Coins or Keychains? Both.

As you all know from my previous post, “What Kind of Coins Do You Have?” I am collecting coins. But now I have decided to collect key chains too. I just started on our last day in New Zealand, and I already have 4. I am trying to get one at most museums we got to, but Mom doesn’t really agree. (Comment from mom: “We got to a LOT of museums.”)

Enough about keychains, on to coins now. In the last post I only talked about currency coins. Well, now I’m collecting souvenir coins too. Here in Australia they have machines like the penny smashing machines in the US, except you put in $2 coins ($1.50 US) and the machine shoots out a little brass-looking coin that shows a picture of the thing or place that you chose. (It literally shoots it out. Kieran got hit in the chest with his. Luckily he didn’t get hurt.)

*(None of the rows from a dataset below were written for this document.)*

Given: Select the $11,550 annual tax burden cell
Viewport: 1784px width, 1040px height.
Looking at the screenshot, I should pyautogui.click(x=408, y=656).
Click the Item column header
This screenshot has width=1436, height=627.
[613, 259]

Now to Australia currency coins. Like all NZ coins, Queen Elizabeth II is on all coins of Australia. To me it seems like they do what we do with our quarters to their 50’s except the 50’s don’t have states on them. I like how all the coins have animals on them (notice on the ten there’s a snake, and the 20 has a platypus). Well, that’s it for McKane Andrus’s Weekly Post!

September 18th, 2006

Kiwi Oblivion

After a trip to Kelly Tarlton’s Antarctic Encounter and Underwater World and Dax’s big bungy jump off the Auckland Harbor Bridge, we decided to finish our tour of New Zealand with a visit to the Auckland Museum. Here we learned once and for all why these mysterious islands were for so long populated only by birds. When the continents of Asia, Africa, Australia, and Antarctica were all connected in the land mass known as Gondwana, birds and a few reptiles were the only creatures to make it as far as the fringe area that would become New Zealand. Once the islands broke away from the mainland, these birds continued to flourish without mammalian predators. Only once humans arrived with their pet dogs, shipborne rodents, and imported predators did mammals take hold and begin to kill off the indigenous wildlife. The stoat, a nasty little ferret-like creature, was brought in by European settlers to control explosive rabbit populations (also a European import) and instead ended up killing a significant percentage of the country’s kiwi birds. Bugger.

The kiwi has become the symbol of New Zealand, which seems a bizarre choice given the bird’s virtual defenselessness and bizarre behavior. It’s hard to understand why New Zealanders would want to identify with a creature that sleeps up to 20 hours per day, comes out for a few hours each night to eat bugs, and when threatened sticks its freakishly long beak and head in the ground in an attempt to hide. (If I can’t see you, you must not be able to see me.) To top it all off, the kiwi has stunted wing stubs that are useless for flying. Basically, it’s not suited for survival in the modern world and would face certain extinction if not for the fervent intervention of the humans who have taken on its name. Even with their help, the kiwi’s future is unclear.

Here is the parallel for New Zealanders and possibly the reason they cling so dearly to their beloved bird. They pride themselves in their uniqueness only to be viewed by much of the world as a subtle variation of Australian. Their government and economy both face challenges that seem to be pointing toward integration with Australia. Both their currency and their sovereignty hang in the balance. By embracing the flightless, fragile Kiwi with vigor (New Zealanders are no wimps), they are symbolically fighting for their very existence. If the kiwi survives, then so, perhaps, can they.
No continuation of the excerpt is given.